> _Collected data entries_
....................
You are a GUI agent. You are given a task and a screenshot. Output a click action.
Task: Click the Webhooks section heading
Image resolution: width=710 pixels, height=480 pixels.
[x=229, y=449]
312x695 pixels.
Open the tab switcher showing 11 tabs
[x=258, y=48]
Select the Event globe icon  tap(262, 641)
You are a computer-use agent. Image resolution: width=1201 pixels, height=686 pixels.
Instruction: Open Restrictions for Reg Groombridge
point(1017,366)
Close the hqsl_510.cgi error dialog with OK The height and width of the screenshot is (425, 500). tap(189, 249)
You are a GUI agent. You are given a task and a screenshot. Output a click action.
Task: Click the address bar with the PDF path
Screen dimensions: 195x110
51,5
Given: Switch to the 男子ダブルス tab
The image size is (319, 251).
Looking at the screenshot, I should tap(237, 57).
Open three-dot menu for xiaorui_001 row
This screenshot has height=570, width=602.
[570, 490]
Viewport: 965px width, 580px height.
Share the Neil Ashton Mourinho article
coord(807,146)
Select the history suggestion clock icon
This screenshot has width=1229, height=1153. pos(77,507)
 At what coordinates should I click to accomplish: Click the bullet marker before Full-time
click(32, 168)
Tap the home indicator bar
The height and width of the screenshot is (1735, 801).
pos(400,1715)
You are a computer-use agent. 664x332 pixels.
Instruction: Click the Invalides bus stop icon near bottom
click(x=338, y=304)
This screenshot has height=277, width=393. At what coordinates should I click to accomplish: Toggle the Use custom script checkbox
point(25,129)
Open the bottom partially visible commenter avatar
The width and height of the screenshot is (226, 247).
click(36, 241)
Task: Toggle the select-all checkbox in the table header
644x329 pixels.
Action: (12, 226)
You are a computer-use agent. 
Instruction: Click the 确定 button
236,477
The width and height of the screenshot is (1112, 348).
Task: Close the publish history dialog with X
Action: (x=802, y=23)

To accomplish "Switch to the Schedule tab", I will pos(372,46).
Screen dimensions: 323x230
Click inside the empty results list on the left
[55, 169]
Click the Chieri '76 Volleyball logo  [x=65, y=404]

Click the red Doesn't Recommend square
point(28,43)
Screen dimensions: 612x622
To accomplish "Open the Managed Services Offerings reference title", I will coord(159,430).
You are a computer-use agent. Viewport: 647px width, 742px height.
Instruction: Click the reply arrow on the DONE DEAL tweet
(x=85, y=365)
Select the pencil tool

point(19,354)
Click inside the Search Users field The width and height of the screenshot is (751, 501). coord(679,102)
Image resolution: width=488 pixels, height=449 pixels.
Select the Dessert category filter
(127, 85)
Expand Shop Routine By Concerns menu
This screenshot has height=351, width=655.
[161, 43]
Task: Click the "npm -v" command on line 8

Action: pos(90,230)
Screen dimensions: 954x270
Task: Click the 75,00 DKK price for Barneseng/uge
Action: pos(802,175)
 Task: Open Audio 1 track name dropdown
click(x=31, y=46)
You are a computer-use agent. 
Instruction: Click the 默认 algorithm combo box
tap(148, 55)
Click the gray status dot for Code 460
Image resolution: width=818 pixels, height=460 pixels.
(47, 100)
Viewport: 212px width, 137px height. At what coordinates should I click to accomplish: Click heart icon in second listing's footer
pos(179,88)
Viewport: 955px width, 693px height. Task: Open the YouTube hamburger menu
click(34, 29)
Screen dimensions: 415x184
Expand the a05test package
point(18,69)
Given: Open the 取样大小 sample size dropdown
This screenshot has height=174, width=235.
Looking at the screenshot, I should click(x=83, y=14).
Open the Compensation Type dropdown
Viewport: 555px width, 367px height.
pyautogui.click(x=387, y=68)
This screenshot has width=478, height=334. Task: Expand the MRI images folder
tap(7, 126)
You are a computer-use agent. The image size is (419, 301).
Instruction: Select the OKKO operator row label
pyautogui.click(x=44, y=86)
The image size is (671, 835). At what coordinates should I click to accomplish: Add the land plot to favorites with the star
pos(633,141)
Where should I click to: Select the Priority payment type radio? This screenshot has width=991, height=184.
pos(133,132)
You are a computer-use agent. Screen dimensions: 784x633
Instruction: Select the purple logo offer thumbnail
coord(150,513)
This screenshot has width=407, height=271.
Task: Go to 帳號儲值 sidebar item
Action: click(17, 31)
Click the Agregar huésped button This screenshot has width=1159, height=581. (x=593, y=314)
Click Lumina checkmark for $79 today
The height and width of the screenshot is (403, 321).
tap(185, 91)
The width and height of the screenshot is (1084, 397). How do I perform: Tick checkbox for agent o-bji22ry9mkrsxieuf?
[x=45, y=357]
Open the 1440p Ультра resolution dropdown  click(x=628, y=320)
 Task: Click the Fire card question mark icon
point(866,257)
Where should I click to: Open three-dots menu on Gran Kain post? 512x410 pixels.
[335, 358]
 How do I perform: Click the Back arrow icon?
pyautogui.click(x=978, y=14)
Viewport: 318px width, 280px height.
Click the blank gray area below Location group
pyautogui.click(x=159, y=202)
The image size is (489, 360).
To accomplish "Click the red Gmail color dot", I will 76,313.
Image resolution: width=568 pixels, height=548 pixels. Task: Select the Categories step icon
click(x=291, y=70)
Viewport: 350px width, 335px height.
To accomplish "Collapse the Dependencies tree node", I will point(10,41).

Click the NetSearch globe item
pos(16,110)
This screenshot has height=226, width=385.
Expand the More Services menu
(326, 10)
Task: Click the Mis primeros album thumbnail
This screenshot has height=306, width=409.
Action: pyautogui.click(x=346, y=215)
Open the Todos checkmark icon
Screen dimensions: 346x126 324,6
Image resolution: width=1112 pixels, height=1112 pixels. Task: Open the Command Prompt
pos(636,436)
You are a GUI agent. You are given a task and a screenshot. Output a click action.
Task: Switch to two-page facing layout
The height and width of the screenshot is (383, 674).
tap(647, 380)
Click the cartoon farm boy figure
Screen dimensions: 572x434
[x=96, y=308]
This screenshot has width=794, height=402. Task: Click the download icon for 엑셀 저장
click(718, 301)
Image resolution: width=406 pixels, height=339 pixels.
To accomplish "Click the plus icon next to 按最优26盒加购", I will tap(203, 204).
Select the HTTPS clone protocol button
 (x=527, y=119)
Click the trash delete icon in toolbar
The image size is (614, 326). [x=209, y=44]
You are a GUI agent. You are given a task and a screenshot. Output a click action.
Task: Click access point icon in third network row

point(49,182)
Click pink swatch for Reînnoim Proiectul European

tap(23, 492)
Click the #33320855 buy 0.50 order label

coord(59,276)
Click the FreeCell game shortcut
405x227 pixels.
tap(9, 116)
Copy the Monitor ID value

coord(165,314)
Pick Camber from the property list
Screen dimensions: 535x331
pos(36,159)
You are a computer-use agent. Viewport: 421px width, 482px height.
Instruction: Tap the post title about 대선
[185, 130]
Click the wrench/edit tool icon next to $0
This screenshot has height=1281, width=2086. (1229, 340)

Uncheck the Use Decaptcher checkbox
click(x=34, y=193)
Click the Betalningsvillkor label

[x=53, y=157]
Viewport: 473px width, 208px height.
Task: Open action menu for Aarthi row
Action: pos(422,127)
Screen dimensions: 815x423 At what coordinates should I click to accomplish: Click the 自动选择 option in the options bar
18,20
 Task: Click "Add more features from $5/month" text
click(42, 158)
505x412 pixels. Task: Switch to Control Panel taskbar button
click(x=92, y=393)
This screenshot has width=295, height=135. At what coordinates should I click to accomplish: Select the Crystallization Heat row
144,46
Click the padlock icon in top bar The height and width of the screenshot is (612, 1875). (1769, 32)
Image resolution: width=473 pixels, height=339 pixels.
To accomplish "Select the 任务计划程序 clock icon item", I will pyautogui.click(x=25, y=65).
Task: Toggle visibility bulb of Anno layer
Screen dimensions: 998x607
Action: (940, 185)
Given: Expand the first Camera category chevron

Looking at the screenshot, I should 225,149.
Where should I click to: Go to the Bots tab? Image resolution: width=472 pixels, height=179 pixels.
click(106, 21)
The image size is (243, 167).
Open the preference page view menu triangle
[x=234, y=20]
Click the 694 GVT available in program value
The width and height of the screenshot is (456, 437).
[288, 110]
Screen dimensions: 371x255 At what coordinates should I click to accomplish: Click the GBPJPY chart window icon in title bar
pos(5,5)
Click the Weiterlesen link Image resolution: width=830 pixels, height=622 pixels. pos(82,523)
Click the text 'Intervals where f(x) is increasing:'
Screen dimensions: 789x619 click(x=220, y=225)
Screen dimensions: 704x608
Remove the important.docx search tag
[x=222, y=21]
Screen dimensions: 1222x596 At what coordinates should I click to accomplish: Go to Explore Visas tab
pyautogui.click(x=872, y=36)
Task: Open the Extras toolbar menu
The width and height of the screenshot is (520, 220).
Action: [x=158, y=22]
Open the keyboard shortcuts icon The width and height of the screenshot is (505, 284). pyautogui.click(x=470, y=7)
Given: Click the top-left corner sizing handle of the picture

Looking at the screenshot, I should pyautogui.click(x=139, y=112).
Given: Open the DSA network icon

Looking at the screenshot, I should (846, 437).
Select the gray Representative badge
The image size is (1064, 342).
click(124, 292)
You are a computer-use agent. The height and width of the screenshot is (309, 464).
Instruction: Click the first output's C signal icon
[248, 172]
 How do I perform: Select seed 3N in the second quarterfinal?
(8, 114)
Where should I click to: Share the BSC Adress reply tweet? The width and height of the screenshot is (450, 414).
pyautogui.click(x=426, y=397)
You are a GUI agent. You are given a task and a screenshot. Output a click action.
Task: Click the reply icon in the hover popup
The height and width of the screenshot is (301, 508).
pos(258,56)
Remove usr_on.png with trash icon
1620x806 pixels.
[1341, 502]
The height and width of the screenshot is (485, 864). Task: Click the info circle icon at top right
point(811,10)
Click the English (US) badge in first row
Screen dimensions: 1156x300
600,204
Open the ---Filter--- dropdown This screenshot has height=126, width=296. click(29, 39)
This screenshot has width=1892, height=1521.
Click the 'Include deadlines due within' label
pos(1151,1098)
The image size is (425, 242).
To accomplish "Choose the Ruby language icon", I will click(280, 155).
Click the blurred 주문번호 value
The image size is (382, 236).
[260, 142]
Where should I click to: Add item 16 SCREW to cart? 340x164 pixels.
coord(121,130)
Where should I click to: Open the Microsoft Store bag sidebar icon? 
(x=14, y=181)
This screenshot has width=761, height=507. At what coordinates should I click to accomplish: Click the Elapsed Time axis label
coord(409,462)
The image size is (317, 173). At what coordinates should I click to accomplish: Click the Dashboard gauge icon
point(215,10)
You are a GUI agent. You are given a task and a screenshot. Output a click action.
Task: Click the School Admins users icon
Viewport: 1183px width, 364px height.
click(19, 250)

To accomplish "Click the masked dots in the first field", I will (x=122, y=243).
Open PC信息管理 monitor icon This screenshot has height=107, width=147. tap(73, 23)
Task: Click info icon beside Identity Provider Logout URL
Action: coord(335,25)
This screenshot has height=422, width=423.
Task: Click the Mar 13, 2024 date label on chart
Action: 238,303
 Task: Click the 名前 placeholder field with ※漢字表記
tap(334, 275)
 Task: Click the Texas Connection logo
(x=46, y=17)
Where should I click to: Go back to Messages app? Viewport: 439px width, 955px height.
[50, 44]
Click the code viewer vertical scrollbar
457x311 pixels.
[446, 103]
....................
> _PROBLEM TO WORK ON_
Lines holding "will": copy each one from the records above.

> _FINAL ANSWER_
To accomplish "Switch to the Schedule tab", I will pos(372,46).
To accomplish "Open the Managed Services Offerings reference title", I will coord(159,430).
To accomplish "Click the red Gmail color dot", I will 76,313.
To accomplish "Collapse the Dependencies tree node", I will point(10,41).
To accomplish "Click the plus icon next to 按最优26盒加购", I will tap(203, 204).
To accomplish "Select the 任务计划程序 clock icon item", I will pyautogui.click(x=25, y=65).
To accomplish "Choose the Ruby language icon", I will click(280, 155).
To accomplish "Click the masked dots in the first field", I will (x=122, y=243).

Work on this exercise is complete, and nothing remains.